岐阜から特別快速で10分。あっという間に電車は大垣の駅に到着。米原まで乗ってって近江鉄道と言う選択肢もあったんだけど、近江鉄道一回乗りに行ったことあるからね。大垣駅に降りてみると、朝の美濃白鳥がウソのような大都会に思えてしまう西美濃の中心都市。旧暦の七夕を祝って8月上旬に開催される「水都祭り」の飾り付けが出迎えてくれました。

大垣と言えば「水都」という言葉を頭に冠して紹介されることの多い街。伊吹山地や養老山地に源を発する揖斐川や杭瀬川の流れと、その山々に降った雨が伏流水となり、大垣の街のあちこちで湧き出している事から昔から水に恵まれた土地として栄えて来ました。どうでもいいが、大垣競輪の記念レースも水都大垣カップみたいな名前だった記憶がある。大垣と言えば平成の競輪史を彩った山田裕仁のホームバンクでもあったが、話がそれるのでここまでにしたい(笑)。大垣で途中下車したのは、乗り換えもあるけどそんな「水都」のこの時期ならではの名物を味わいたくて・・・ということで、駅前の和菓子屋「金蝶園総本家」へ。

朝もはよから店頭に並ぶ人々。皆さん何をお目当てかと申しますと、名物「水まんじゅう」を目当てに来る人波なのであります。夏の時期、この水都大垣の名物と言えばつめたい水で冷やされた水まんじゅう。お猪口に入ったまま水槽で冷やされているその販売方法も涼しげで、夏の大垣の街の風物詩ともなっています。
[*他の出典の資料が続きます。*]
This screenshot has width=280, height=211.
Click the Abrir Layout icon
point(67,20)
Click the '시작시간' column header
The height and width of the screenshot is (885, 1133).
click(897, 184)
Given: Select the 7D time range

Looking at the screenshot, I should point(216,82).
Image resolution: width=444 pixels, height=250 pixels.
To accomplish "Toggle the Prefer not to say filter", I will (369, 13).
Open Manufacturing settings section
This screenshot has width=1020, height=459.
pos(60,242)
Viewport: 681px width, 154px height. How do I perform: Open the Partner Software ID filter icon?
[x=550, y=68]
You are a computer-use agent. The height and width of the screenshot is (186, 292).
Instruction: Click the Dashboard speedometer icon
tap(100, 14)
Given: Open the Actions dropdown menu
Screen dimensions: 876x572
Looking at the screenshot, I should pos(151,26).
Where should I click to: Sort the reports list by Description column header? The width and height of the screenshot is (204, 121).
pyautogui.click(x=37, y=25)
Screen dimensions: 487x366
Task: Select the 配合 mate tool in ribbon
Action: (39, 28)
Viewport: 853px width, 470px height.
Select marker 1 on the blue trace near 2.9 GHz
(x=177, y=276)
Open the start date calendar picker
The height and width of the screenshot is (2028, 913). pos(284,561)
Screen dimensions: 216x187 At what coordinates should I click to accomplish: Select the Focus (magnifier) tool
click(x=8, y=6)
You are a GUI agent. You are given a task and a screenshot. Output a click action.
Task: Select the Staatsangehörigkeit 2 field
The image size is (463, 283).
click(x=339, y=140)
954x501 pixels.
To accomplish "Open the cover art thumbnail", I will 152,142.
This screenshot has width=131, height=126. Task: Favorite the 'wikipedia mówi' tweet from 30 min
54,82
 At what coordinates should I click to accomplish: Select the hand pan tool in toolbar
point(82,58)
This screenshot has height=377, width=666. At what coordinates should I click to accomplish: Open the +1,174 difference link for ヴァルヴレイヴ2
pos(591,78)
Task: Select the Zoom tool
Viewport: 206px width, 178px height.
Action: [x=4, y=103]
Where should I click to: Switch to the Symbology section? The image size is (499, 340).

もともと水まんじゅうとか水ようかんとか水系の和菓子って好きなんよね。ちなみに私はこしあん原理主義派です。

地元では名の通った老舗の和菓子店らしく、店内も上品な雰囲気。まだ時間は朝の10時前だというのに来る客が引きも切らない。我々親子もおこづかいをくれたじーちゃんばーちゃんと家族に、ささやかながらの和菓子のお土産。そして店の隅に作られた喫茶スペースにて、作り立ての水まんじゅうを冷えたお抹茶でいただきます。ワラビの粉と葛で作られたもちもちぷるりとした皮の部分の食感が官能的で、出来たてでまだほの温かい上品なこしあんと合わさって美味いものである。添えられた粗目の氷と一緒にガリガリと味わうのもまた趣が変わって良い。こしあん&抹茶の基本味だけでなく、季節のフルーツ味やコーヒー味なんかもあるそうで、またの機会に試してみたいですね。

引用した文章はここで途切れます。